The Thévenin equivalent resistance ($$Omega$$) at Points A-B is most nearly:

A.   8
B.   12
C.   20
D.   26

The Thévenin equivalent resistance at Points A-B can be found by shorting all voltage sources and placing open-circuits for all current sources. The circuit in question only contains a $12 V$ independent voltage source, so we will replace this with a short circuit. 

Once the voltage source is shorted, we can see that the $6\Omega$ and $12\Omega$ resistors are in parallel with each other and in series with the $8\Omega$ resistor.

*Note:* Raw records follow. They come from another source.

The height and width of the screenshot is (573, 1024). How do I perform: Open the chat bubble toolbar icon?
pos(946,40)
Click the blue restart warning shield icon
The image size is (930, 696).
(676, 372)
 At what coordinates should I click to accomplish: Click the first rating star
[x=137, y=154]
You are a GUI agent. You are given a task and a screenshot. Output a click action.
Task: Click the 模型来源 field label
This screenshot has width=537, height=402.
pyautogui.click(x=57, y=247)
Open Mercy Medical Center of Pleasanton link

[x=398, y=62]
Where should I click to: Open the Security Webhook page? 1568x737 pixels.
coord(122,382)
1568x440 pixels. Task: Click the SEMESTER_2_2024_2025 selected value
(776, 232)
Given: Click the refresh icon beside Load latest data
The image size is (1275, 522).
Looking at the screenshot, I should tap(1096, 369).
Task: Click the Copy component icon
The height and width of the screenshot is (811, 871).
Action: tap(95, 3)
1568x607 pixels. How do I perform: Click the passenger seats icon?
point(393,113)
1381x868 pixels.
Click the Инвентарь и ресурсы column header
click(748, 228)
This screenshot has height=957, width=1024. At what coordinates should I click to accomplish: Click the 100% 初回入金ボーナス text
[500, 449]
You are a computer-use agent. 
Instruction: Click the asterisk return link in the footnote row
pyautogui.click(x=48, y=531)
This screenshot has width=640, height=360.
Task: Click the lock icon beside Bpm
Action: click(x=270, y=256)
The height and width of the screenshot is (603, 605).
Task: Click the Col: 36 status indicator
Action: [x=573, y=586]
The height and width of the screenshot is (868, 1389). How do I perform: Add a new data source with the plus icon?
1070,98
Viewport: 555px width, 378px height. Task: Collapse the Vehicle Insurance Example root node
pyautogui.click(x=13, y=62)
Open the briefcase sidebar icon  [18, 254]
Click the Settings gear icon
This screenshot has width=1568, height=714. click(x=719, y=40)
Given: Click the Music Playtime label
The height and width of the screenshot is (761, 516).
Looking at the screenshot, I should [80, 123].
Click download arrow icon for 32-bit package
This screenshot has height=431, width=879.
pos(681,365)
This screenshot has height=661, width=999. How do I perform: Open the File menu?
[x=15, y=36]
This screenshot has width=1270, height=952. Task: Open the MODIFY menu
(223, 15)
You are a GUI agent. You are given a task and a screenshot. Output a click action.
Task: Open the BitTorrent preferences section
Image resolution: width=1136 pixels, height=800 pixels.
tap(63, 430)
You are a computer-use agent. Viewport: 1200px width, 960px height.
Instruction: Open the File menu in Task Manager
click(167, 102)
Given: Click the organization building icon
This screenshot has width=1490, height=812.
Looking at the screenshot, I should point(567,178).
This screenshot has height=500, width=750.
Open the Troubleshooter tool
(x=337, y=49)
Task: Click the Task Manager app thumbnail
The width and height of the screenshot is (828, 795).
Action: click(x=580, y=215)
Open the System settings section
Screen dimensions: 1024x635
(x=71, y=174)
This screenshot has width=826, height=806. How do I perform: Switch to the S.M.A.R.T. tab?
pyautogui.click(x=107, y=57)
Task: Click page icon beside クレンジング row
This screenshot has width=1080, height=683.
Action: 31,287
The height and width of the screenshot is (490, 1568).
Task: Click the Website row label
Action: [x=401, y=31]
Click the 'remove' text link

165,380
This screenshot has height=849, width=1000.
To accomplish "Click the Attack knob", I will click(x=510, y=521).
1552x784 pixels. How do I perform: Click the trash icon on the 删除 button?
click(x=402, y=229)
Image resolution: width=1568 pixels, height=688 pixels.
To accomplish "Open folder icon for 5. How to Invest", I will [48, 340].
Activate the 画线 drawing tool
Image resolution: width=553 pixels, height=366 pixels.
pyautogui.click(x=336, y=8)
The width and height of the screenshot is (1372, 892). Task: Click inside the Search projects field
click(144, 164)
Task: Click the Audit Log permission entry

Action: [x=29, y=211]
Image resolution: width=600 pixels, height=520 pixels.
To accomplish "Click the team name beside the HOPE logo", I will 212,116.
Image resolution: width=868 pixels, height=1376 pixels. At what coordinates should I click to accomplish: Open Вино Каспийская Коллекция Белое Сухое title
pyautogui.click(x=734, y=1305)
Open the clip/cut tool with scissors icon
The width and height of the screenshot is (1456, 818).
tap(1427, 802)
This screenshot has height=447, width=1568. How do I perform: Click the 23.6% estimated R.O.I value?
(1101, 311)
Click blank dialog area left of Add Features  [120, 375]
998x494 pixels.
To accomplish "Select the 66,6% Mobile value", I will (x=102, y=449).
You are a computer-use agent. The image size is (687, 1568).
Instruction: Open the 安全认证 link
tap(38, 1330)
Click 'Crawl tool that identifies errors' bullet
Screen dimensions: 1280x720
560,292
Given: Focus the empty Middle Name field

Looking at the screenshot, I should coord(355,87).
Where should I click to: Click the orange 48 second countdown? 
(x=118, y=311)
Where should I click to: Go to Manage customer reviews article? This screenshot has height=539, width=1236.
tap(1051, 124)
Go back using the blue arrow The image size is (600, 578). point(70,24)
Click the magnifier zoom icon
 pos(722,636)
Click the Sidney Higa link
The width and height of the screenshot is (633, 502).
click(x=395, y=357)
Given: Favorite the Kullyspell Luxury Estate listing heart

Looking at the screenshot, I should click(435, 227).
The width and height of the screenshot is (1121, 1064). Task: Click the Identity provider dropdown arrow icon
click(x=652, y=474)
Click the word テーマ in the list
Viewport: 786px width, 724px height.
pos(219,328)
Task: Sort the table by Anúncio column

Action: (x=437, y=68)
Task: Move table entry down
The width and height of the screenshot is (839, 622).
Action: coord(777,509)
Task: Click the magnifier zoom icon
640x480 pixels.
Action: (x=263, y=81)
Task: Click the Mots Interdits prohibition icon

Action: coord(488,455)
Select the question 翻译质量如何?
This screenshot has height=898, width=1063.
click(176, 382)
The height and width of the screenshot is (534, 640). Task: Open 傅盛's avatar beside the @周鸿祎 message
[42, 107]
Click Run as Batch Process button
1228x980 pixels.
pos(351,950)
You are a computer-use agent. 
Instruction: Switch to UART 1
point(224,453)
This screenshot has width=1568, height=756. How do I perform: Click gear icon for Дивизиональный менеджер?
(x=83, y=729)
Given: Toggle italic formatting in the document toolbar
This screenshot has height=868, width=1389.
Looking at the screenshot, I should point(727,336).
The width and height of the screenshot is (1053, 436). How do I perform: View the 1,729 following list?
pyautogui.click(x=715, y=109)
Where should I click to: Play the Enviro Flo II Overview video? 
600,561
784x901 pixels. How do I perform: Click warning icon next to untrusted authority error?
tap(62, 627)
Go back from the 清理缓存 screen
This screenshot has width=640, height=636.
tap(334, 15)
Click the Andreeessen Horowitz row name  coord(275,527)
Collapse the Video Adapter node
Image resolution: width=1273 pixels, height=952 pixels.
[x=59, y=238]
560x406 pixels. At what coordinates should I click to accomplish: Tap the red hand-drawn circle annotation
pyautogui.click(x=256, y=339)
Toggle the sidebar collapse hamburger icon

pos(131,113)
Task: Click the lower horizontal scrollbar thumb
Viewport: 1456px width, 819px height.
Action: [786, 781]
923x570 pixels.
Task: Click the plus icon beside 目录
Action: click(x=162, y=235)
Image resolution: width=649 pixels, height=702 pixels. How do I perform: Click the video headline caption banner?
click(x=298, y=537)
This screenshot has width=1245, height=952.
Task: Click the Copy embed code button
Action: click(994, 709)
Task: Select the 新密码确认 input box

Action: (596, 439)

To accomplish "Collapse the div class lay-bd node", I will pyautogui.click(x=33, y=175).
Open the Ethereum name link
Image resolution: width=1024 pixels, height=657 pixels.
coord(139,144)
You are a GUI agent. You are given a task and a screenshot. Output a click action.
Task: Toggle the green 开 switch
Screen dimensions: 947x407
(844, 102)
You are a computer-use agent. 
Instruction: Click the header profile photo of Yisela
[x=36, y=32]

Note: Resistors in parallel are represented with two verticle lines ($\left|\right|$) and the equivalent resistance of N resistors in parallel is calculated as follows:

$R_1\left|\right|R_2\left|\right|...\left|\right|R_{N-1}\left|\right|R_N = {\left(\frac{1}{R_1}+\frac{1}{R_2}+...+\frac{1}{R_{N-1}}+\frac{1}{R_N}\right)}^{-1}$

The Thévenin equivalent resistance can now be seen as 

$$\begin{gathered} R_{TH} = 6\Omega \left|\right|12\Omega + 8\Omega \\ = {\left(\frac{1}{6}+\frac{1}{12}\right)}^{-1} +8 \\ = {\left(\frac{2}{12}+\frac{1}{12}\right)}^{-1}+ 8 \\ = {\left(\frac{3}{12}\right)}^{-1}+ 8 \\ = 4+8 \\ = 12\Omega \end{gathered}$$

Therefore, we can conclude that the answer is B $12 \Omega$.